This perspective from a clinical physician nicely illustrates the tension between learning from science and learning from direct experience.
When I entered medical school in 1997, I joined a generation of doctors that was supposed to practice evidence-based medicine. First in small groups, and later during clinical rotations, we learned to interpret the medical literature and apply the conclusions of randomized, controlled trials to our clinical decision making. Working within this new paradigm, we were going to rise above the apprentice-based training of our forbears and make decisions on the basis of gold-standard, Level I evidence.
The scientific clinician. Huzzah!
But real life has intruded on the carefully catalogued odds ratios that I memorized as an intern. I’ve come to appreciate that the influence of a randomized, controlled trial — no matter how well conducted or generalizable — pales in comparison with that of the audible bleeding of a profound postpartum hemorrhage. As I tell residents and fellows, in the human mind, adverse anecdote — what I’ve come to call Level IV evidence — is more convincing than even the tightest of confidence intervals.
You always trust your own experience more than data. Persuasion counts on that.

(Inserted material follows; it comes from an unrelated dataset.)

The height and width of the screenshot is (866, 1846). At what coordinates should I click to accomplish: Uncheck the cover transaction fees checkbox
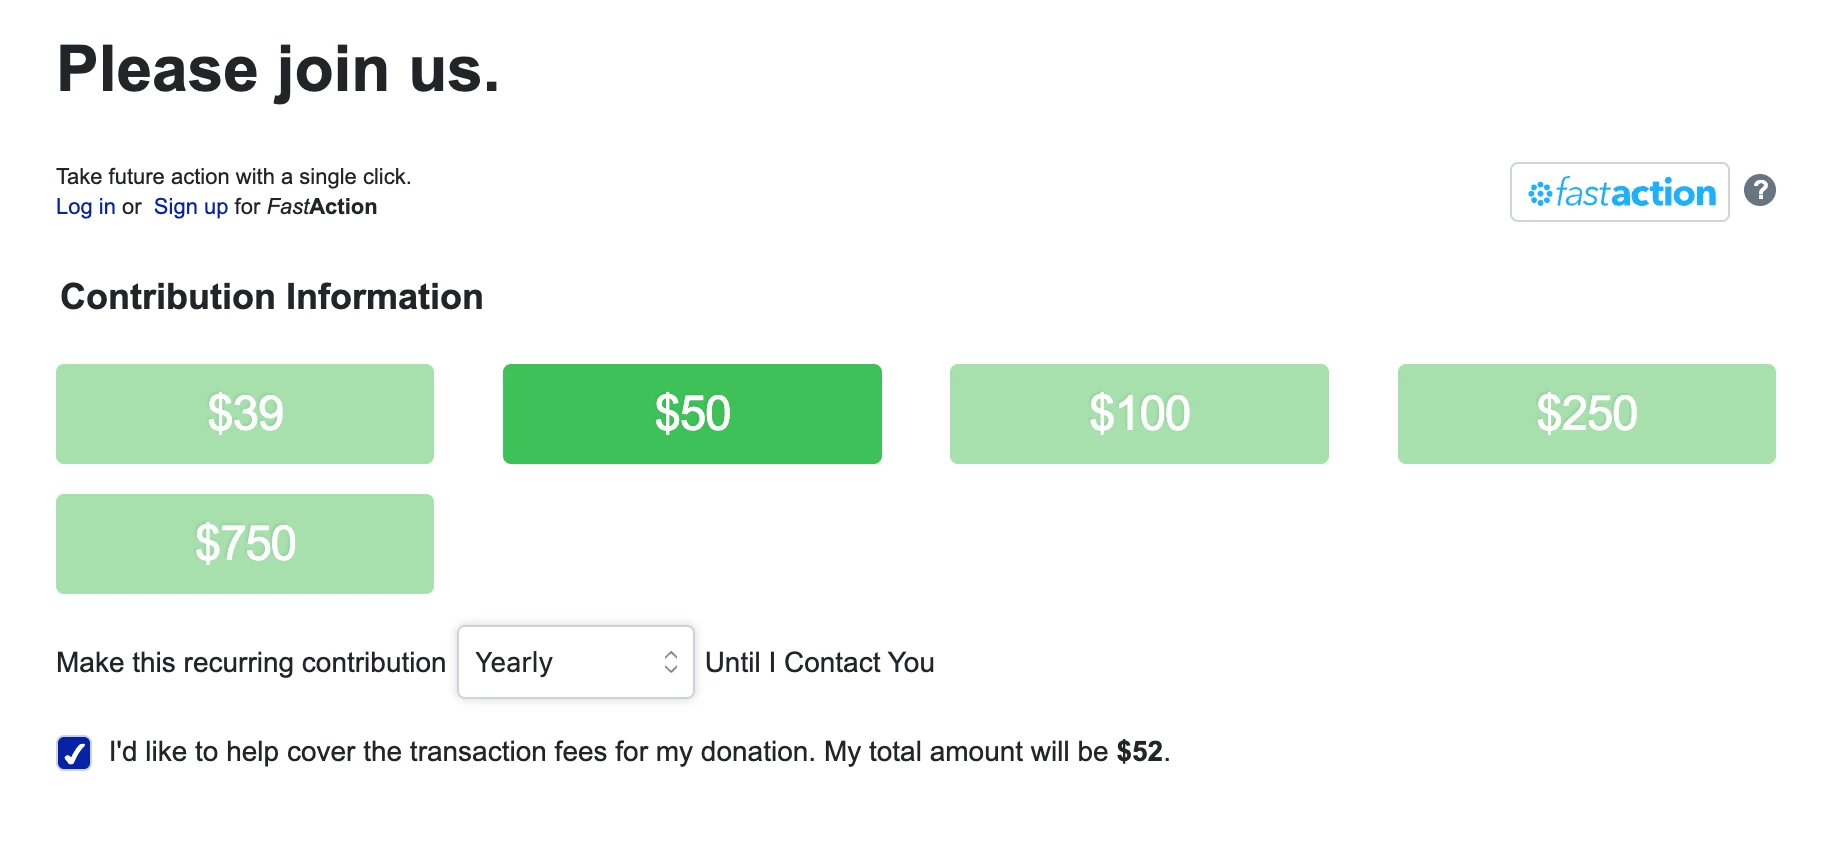[x=74, y=753]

Randomized, controlled trials may be the gold standard, but their results can take decades to make their way from the pages of peer-reviewed medical journals to actual effects on routine care. Adverse anecdote can transform a clinician’s practice patterns in an instant.
The well told story, the compelling anecdote, the flashbulb memory – whatever you want to call that powerful single experience – is perhaps the strongest persuasion play of all. If you can design a Box that provokes an intense memorable, sensory, and affective response, you can create a Change that it is extremely difficult to change.

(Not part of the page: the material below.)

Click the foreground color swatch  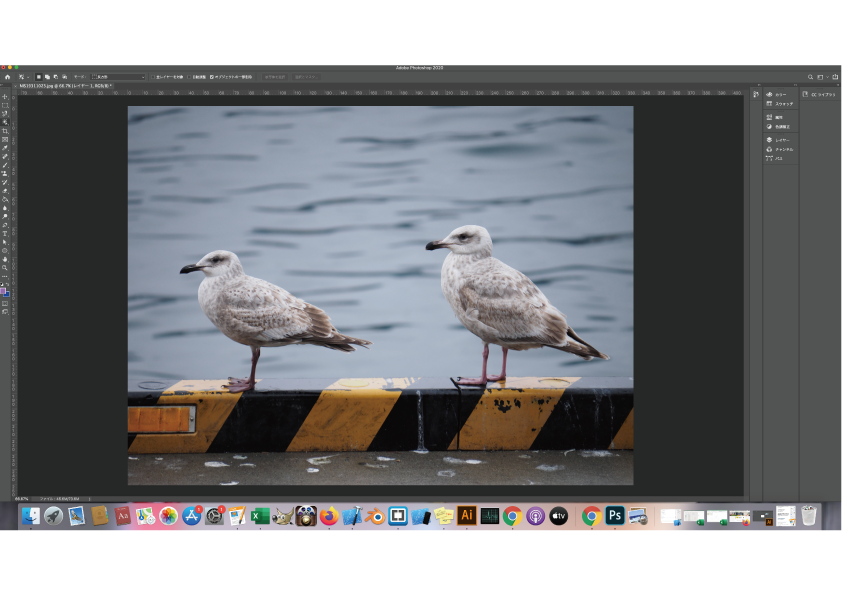[4, 291]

The easiest example for me to offer explodes out of Dissonance. Make people think they freely chose a path that leads to self relevant, but aversive, consequences and that collision will produce some of the largest and most enduring change you can find in the persuasion and influence literature.
Now, let’s pivot off this personal anecdote to the larger context: Changing medical practice. John Ioannidis, with his colleagues, continues his one-man crusade to get physicians to act more scientifically. We’ve consider Ioannidis’s work before with his investigations of Scientific Science and he now shifts his view to how physicians and medical science resist, of all things, science. Ioannidis asks medical science to consider how much practice is unproven, yet persistent. He considers how often medical science tests the commonplace.

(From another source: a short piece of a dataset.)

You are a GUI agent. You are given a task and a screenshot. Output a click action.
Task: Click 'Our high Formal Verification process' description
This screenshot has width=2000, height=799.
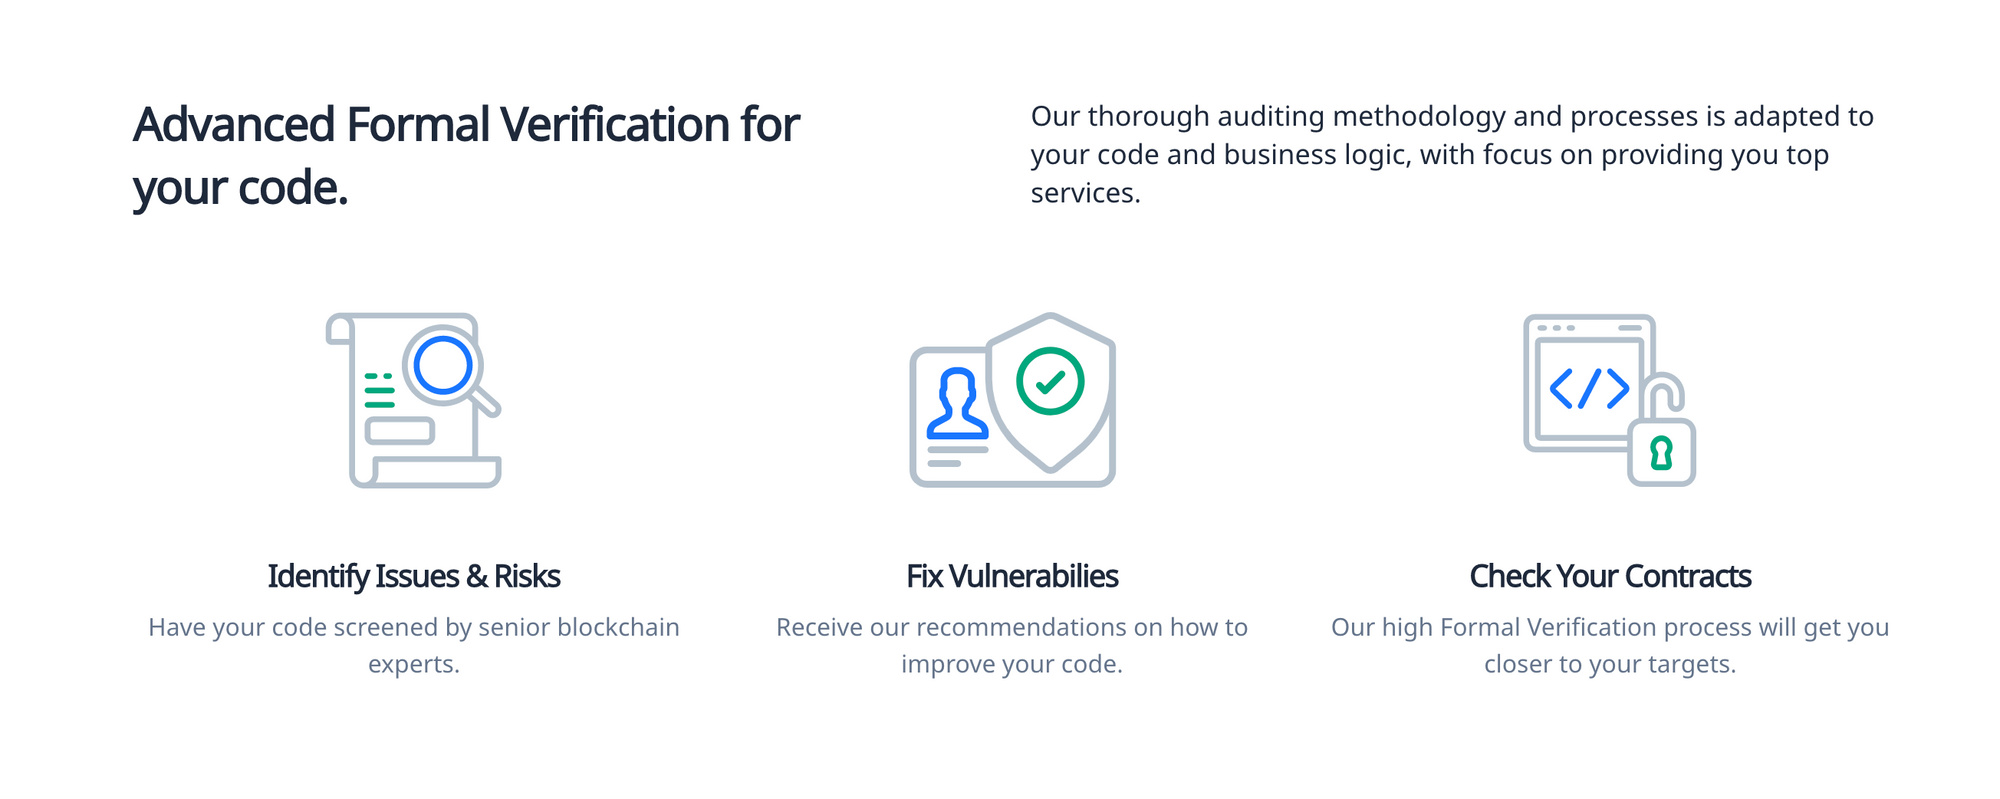click(x=1610, y=645)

Rarely, some investigators find the courage to test established “truths” with large, rigorous randomized trials. When this happens, empirical evidence suggests that “medical reversals” may be quite common. In an evaluation of 35 trials that were published in a major clinical journal in 2009 and that tested an established clinical practice, 16 (46%) reported results consistent with current beneficial practice, 16 (46%) reported evidence that contradicted current practice and constituted a reversal, and another 3 (9%) were inconclusive.
Please re-read the last sentence in that quote. In those 35 scientific tests of established practices, nearly half disconfirmed the practice, finding instead evidence of harm or no effect. One might scientifically challenge this evidence, noting it’s not a systematic review and focuses only upon research published in 2009. But, if you’re sharp enough to raise those concerns, how do you understand a field that calls itself scientific, yet can find at least 16 standard practices that are worthless? Maybe these are the only 16 rituals and by dumb luck they were all tested and published in the same year.
Or maybe you can see the persuasive power of personal experience as revealed in the opening example of this post. See this tension, too, in the recent and on-going uproar over the value of various medical tests as with prostate cancer. You’ll recall that a US Taskforce decided against routine screening for prostate cancer, citing a considerable number of gold standard RCTs as contrary evidence. Then, the unsurprising chorus of disagreement from physicians who found their experience more compelling than the scientific review of that Taskforce.
You see the primary clash between persuasion and science, between human nature and falling apples in these examples. People who aspire to science constantly find themselves trapped by their human nature as especially illuminated through persuasion science. They have a field committed to science that conducts standard practices that are worthless at best and sometimes harmful at worst. When confronted with large, careful, and public disconfirmations of those practices – as with the prostate screening example – they find narrow exceptions, errors, and inaccuracies and drive through the truck of their personal experience.
You can feel a wind of warning here. Where do you fail to follow your science and instead persist with what you know best and trust most, your experience? But, more importantly, understand how your knowledge of persuasion science aids your development as a scientist. The science of persuasion describes and explains why science resists itself.
Human nature always forgets falling apples until the fruit falls upon it.